Kengo, Dai and Toby asked me if I would also like to DJ on the New Year’s Eve party at On Air West, a concert venue in the heart of Shibuya. In retrosprective, that party was the birth date of the Japanese Techno nation, since the Japanese Techno kids finally realized how many they were and how much they could achieve. All the Japanese Techno DJs played, like Ken Ishii, Fumiya Tanaka, Takkyu Ishino, Toby, Kengo, Dai and I was the only non-Japanese DJ involved. Each DJ played a current and a classic set. Unforgotten, how Fumiya Tanaka started his classic set with the KLF’s What Time Is Love and immediately burned the house down (yes, that track was already concidered a classic in 1994). I remember this moment, every time I play this track.
I spend two more weeks in Japan, interrupted by a short trip to Seoul in South Korea and made friends and experiences for a lifetime. I met Finnish writer and media scholar Sam Inkinen, who was visiting Tokyo to write reports about Japan for Finnish magazines. My Manscape duo partner Joshua Kirkby from Sydney was living in Tokyo for two years already, almost speaking fluently Japanese already and being the mascot of the scene. Hiro Masakazu would be one of the heads of Office 7, Sony’s Techno Department that was releasing productions by R&S, Warp and selected Techno artists like Jeff and myself in Japan.And on the last days of my trip, Sven Väth arrived in Japan.

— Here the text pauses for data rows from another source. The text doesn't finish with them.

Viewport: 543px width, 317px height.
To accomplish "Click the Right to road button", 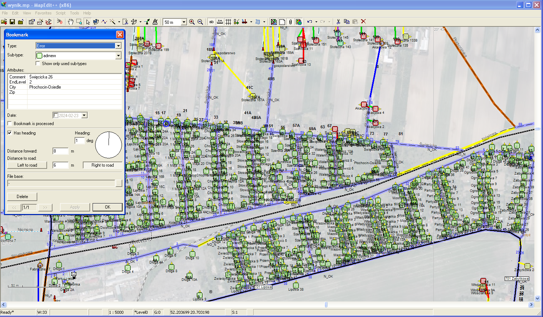I will click(102, 165).
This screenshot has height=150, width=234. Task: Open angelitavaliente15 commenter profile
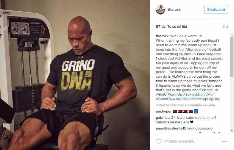pyautogui.click(x=171, y=128)
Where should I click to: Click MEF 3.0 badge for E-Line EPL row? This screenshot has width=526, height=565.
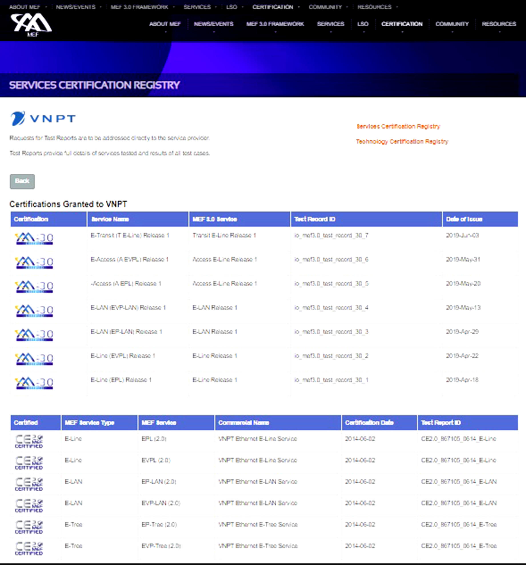pyautogui.click(x=34, y=383)
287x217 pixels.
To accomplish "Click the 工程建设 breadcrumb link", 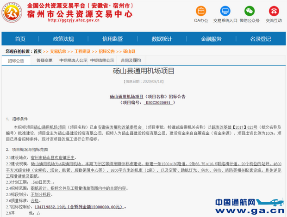I will tap(82, 51).
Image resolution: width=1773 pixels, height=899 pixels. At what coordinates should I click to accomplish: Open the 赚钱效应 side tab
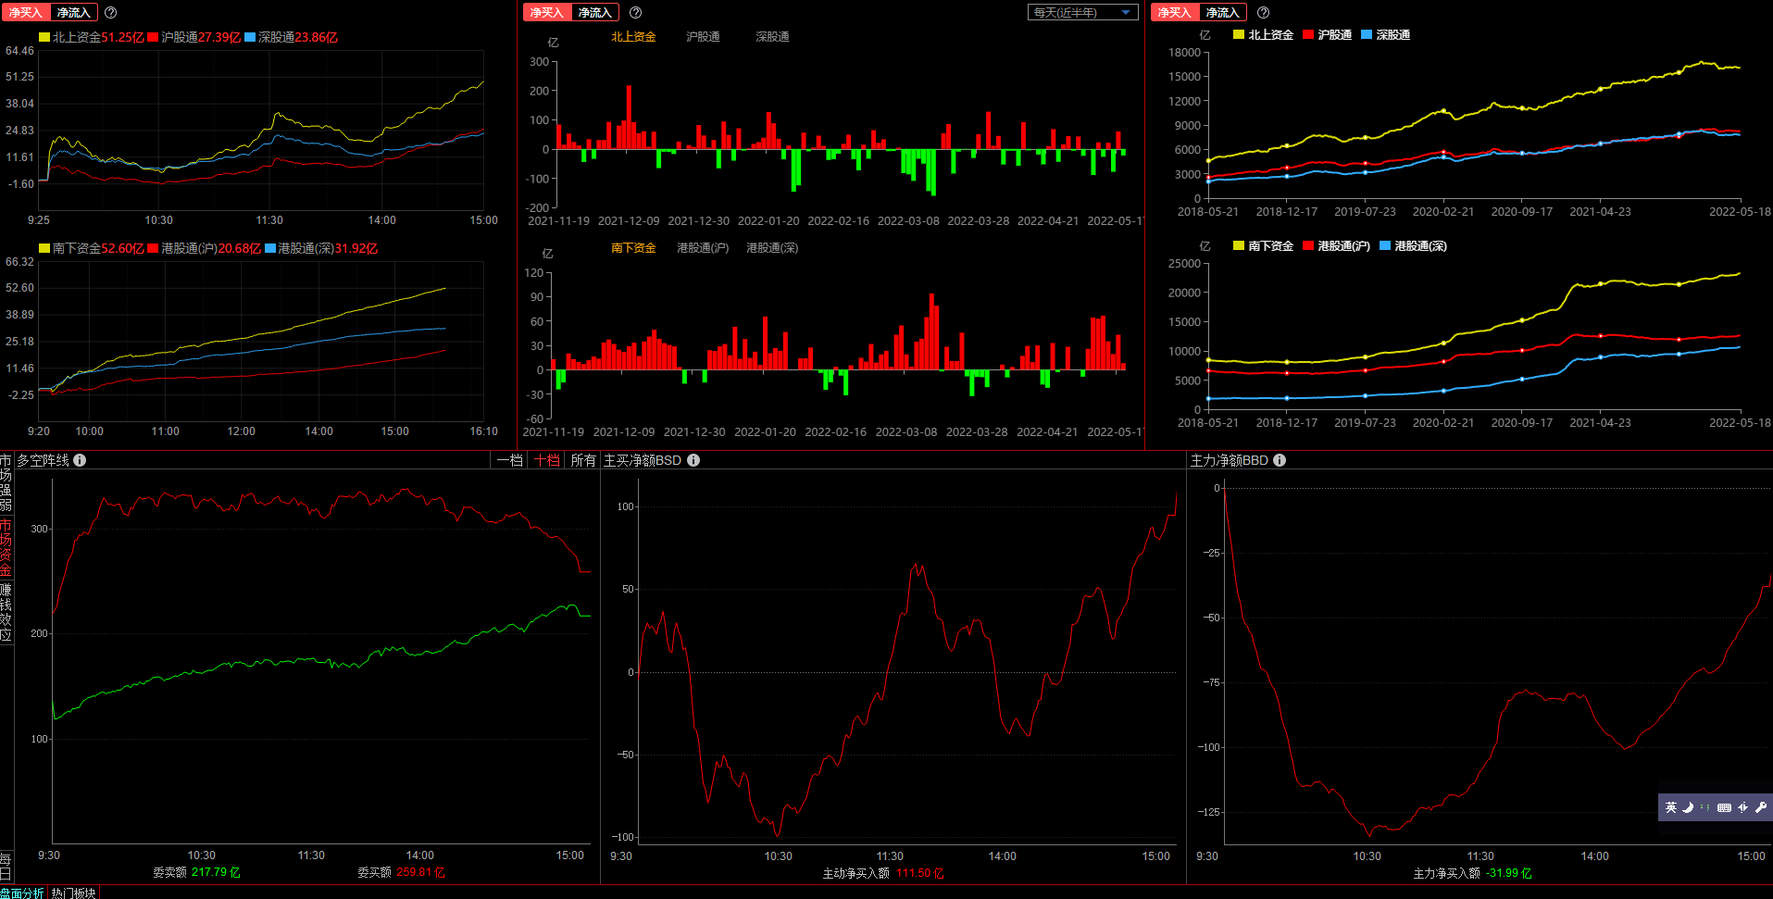(6, 612)
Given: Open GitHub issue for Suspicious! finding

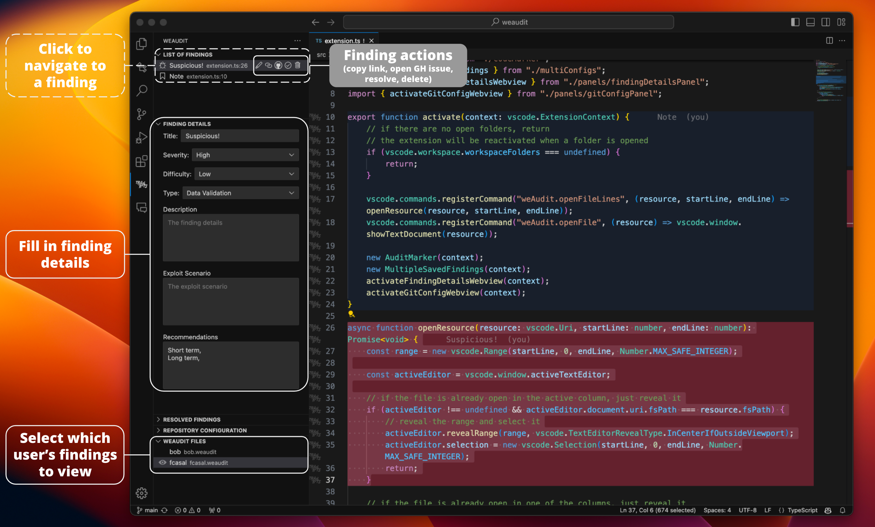Looking at the screenshot, I should [278, 65].
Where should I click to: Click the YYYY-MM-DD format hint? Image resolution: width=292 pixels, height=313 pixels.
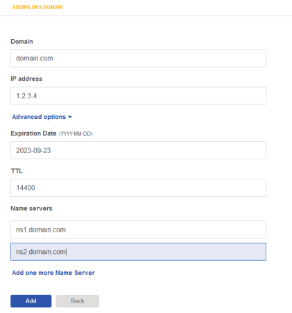pyautogui.click(x=76, y=134)
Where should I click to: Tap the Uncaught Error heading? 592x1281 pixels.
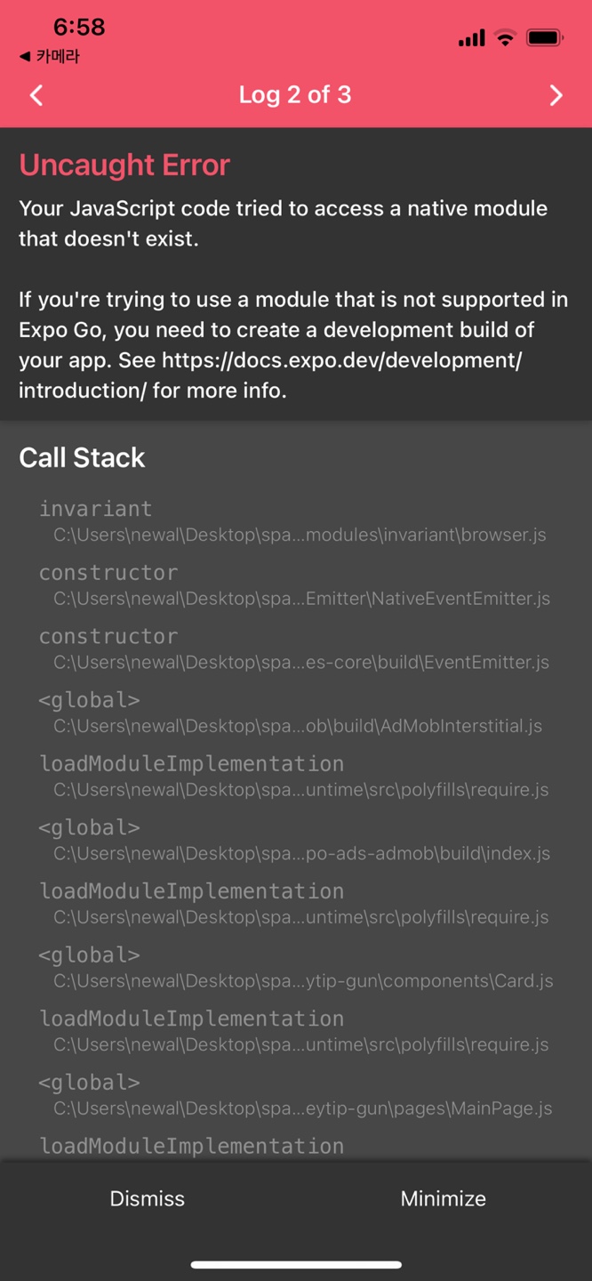click(124, 165)

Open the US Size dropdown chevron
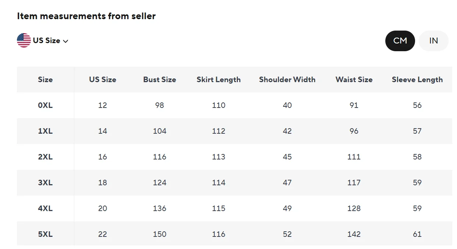66,41
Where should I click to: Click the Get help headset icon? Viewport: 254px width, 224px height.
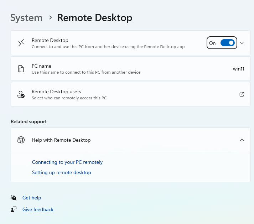click(x=14, y=198)
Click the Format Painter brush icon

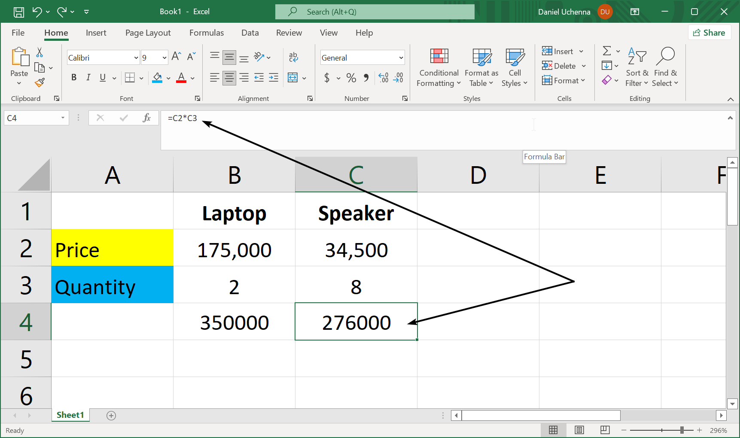pos(40,82)
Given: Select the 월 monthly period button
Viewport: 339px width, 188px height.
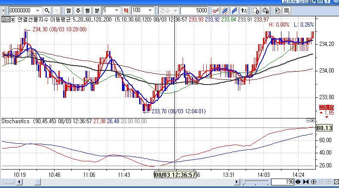Looking at the screenshot, I should point(88,10).
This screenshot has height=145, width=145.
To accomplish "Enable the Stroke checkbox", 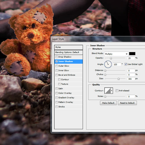I will (57, 107).
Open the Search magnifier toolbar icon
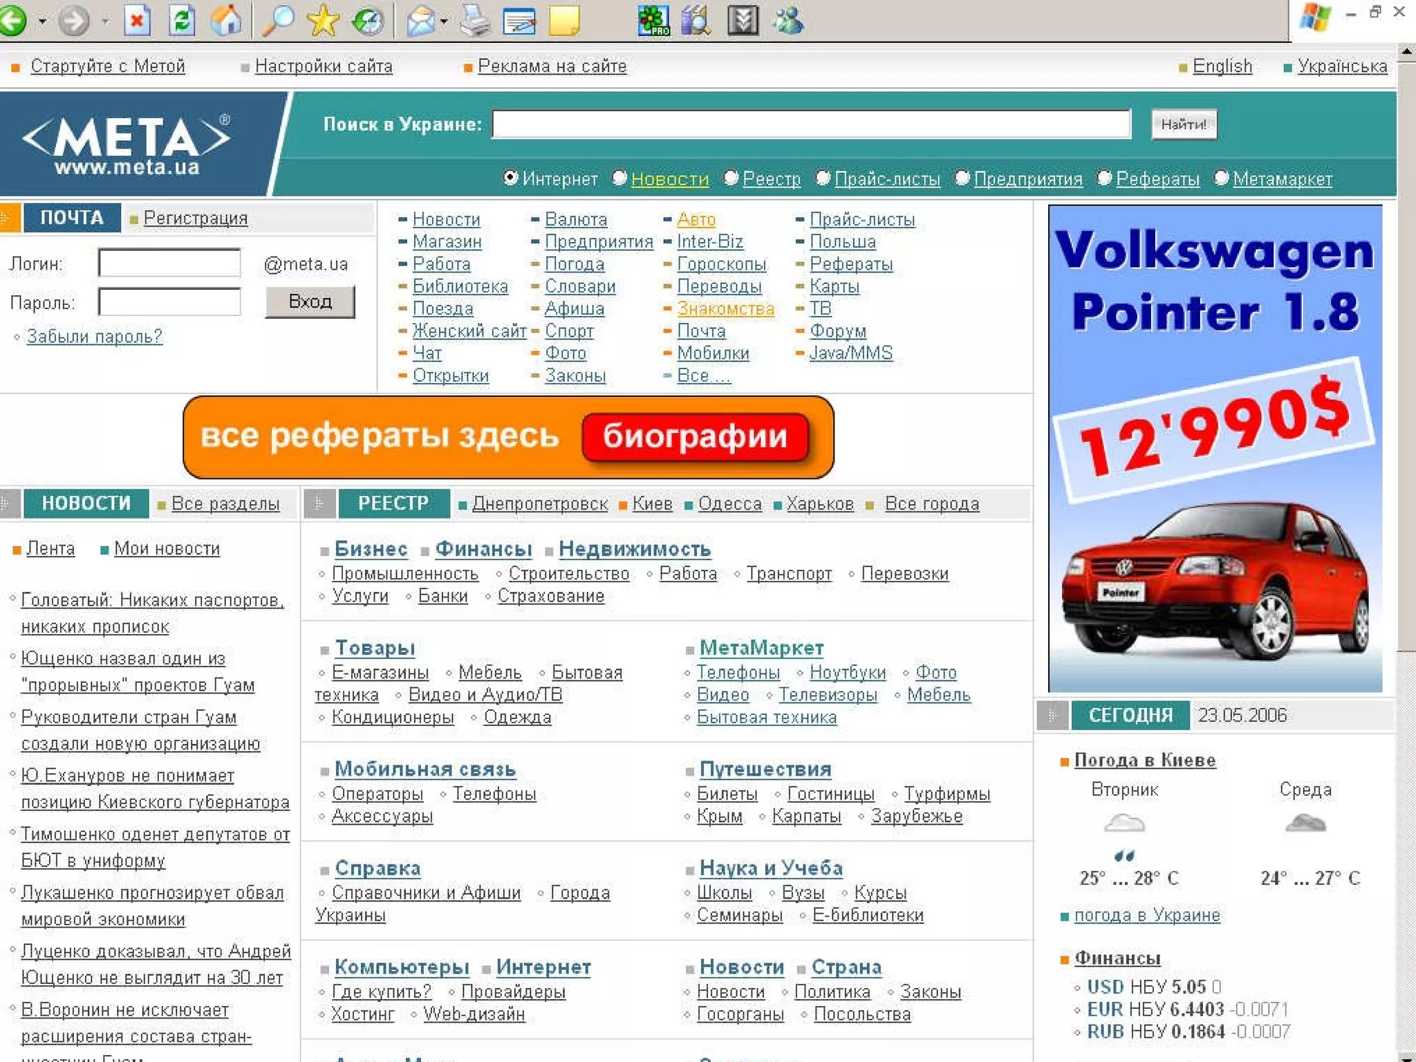The image size is (1416, 1062). click(x=278, y=21)
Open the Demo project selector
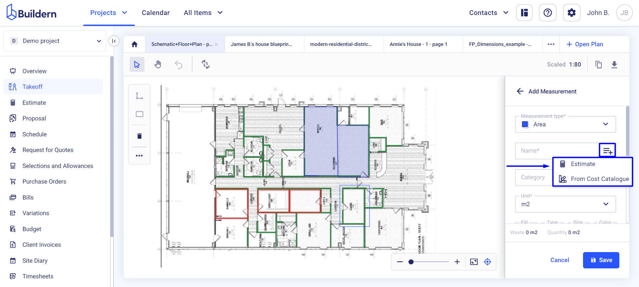 [55, 41]
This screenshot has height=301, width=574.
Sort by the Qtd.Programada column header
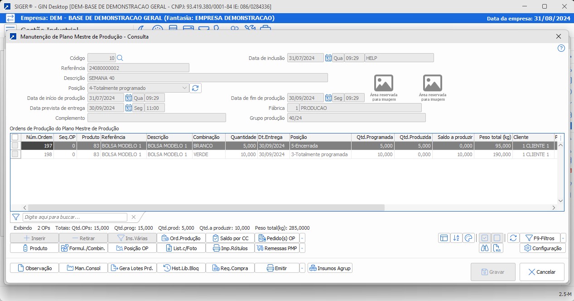coord(372,137)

In fact this should become almost like a running gag: very often Sven Väth would arrive in Tokyo upon my departure and we spend more time together in Japan than elsewhere, not even Germany.
On the night before my departure I played another spontaneous party with Toby at the Gamer’s Night, organized by Kengo & Dai, where people would not only dance to the music but also play video games on consoles. Being a huge video gamer myself, I loved that idea and my final track that night was he original of Niji by Denki Groove, which was just released on their Dragon Album. Toby played that album on repeat in his Toyota Supra, when we were driving through Tokyo at day or night and it sort of became my soundtrack of that first trip to Japan. I loved the peaceful vibe of the track, the delicate arpeggio and the beautiful vocals.
Back home in Berlin, I urged Mark Reeder of MFS Records to license the tune and have remixes done. My Mijk van Dijk for Girls Remix became a classic in Japan, that is still now desired by my fans.
My personal experiences of this first trip to Nippon inspired my Tokyo Trax EP on Superstition Records with tracks like Gamer’s Night, which is also still a huge fan favourite in Japan. I still remember how I played that track to Kengo Watanabe during Love Parade 1995 in Berlin and he said, that the whole structure of the track resembles the timeline of a video game.
But that’s a different story…. 😉
Here’s a gallery of pictures from those days, for you to enjoy!
BTW: Dai Sato is now a very successful screenplay writer for anime and movies who refers in his work to a lot of influences he experienced as a DJ, label owner and Techno supporter. Here is a super-interesting article on a lecture about his work.
Toby Izui is still doing what he’s doing as a DJ and producer, being an invaluable ambassador for the Japanese electronic music scene – and my best friend in Japan.